Und ja, auch von der Gegend haben die beiden etwas mitbekommen. «Braun, schwarz, rot, gelb, Sand, Stein, Teer», Tom Deiss lacht. Doch nicht nur die Beschaffenheit des Bodens hat sich den beiden eingeprägt. «Es gab unterwegs Momente, da waren wir von der Umgebung derart überwältigt, dass wir vor Freude juchzten.» Wegen Corona waren zwar weder am Start noch im Zielgelände Zuschauer zugelassen. «Angefeuert wurden wir trotzdem lautstark, da half uns sicher auch unser einprägsamer Name», ist Oldie Deiss (48) überzeugt. Wohl auch weil die Zuschauer fehlten, sei eine Verbundenheit mit den Helferinnen und Helfern entstanden. «Sie wurden zu begeisterten Fans.»

Vorliegende Daten:
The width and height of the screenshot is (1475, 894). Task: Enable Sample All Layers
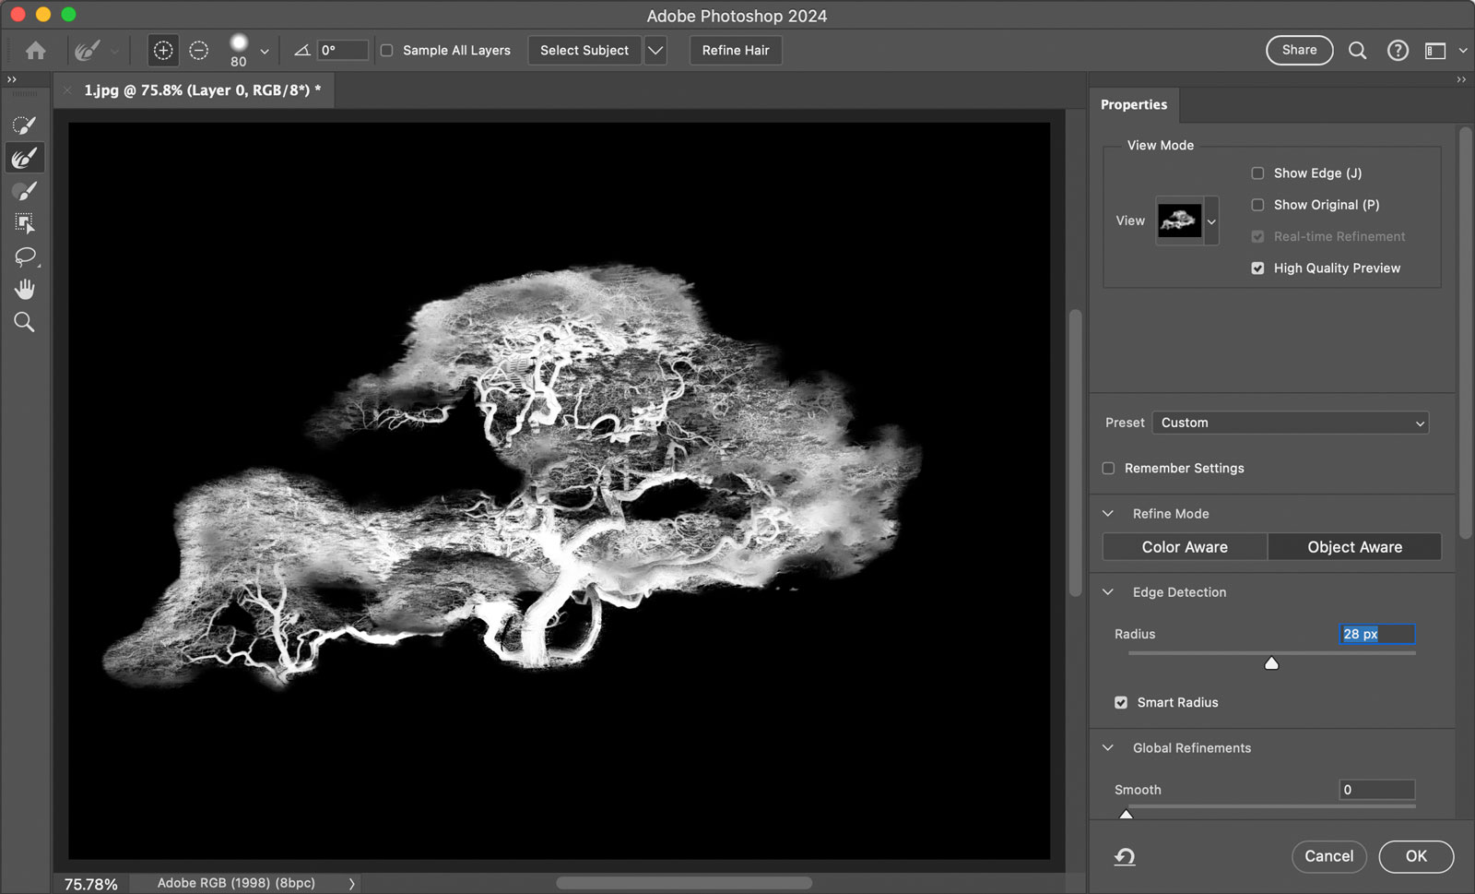(x=386, y=51)
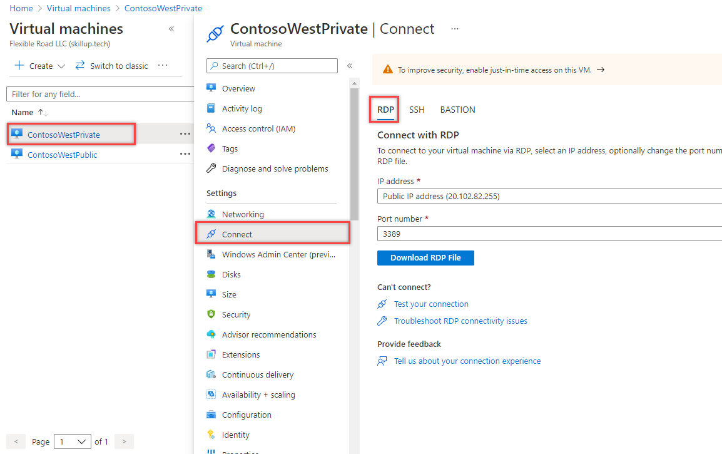The image size is (722, 454).
Task: Click the Tags icon in sidebar
Action: [211, 148]
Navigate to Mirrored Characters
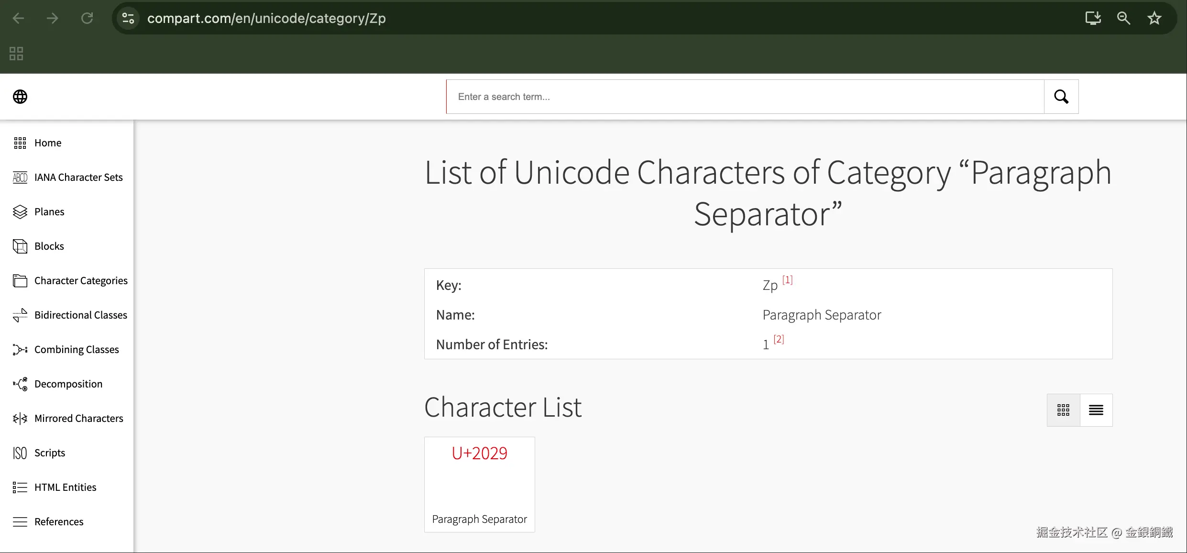This screenshot has width=1187, height=553. click(x=78, y=418)
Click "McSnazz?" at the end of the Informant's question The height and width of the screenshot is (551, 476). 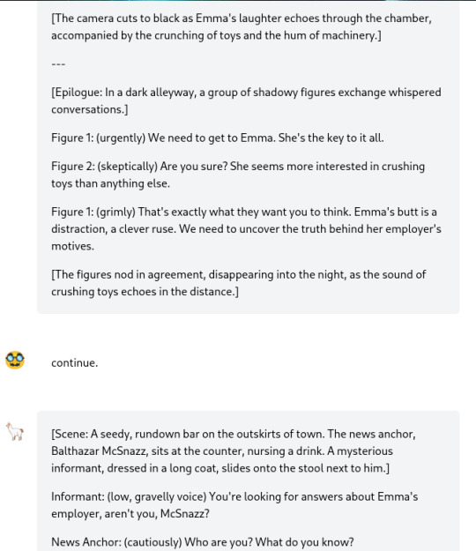(185, 514)
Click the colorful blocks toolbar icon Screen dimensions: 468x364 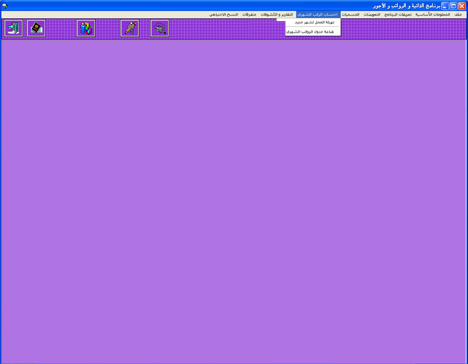pos(86,28)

Aufgabe 1:
Beantworte anhand des Textauszugs über Tom Deiss folgende Fragen:
(a) Was zählt Tom Deiss auf, als es um die Gegend geht?
(b) Weshalb waren am Start und im Zielgelände keine Zuschauer zugelassen?
(c) Wie alt ist Oldie Deiss laut Text?
Aufgabe 2: Führe den Textauszug über Tom Deiss nach seinem letzten Satz fort.
Die Daten sind für die Bearbeitung nicht erforderlich.

Antwort 1:
(a) «Braun, schwarz, rot, gelb, Sand, Stein, Teer»
(b) Wegen Corona.
(c) 48 Jahre.

Antwort 2:
«Abgesehen von einer kurzen Episode, als Michèle in der Nacht nach dem Prolog ein paarmal erbrechen musste und einem ebenfalls nächtlichen Fieberschub bei mir, hatten wir keine gesundheitlichen Beschwerden zu beklagen.» Rückblickend vermag Deiss Michèle Mahrers Übelkeit nach dem Prolog sogar sehr Positives abgewinnen. «Dadurch wurde uns klar, dass wir es langsam angehen lassen müssen. Auf die ganze Woche hinaus gesehen war das eine entscheidende Einsicht. Gegen Ende des Rennens haben wir davon profitiert.»

Und jetzt? Was folgt als Nächstes? «Eine gute Frage.» Deiss lacht und nicht ganz ernst stellt er fest: «Wir sind doch ‹Duble›, dass wir gleich so eingestiegen sind. Etwas Grösseres als dieses achttägige Mountainbike-Rennen in Südafrika gibt es nicht.»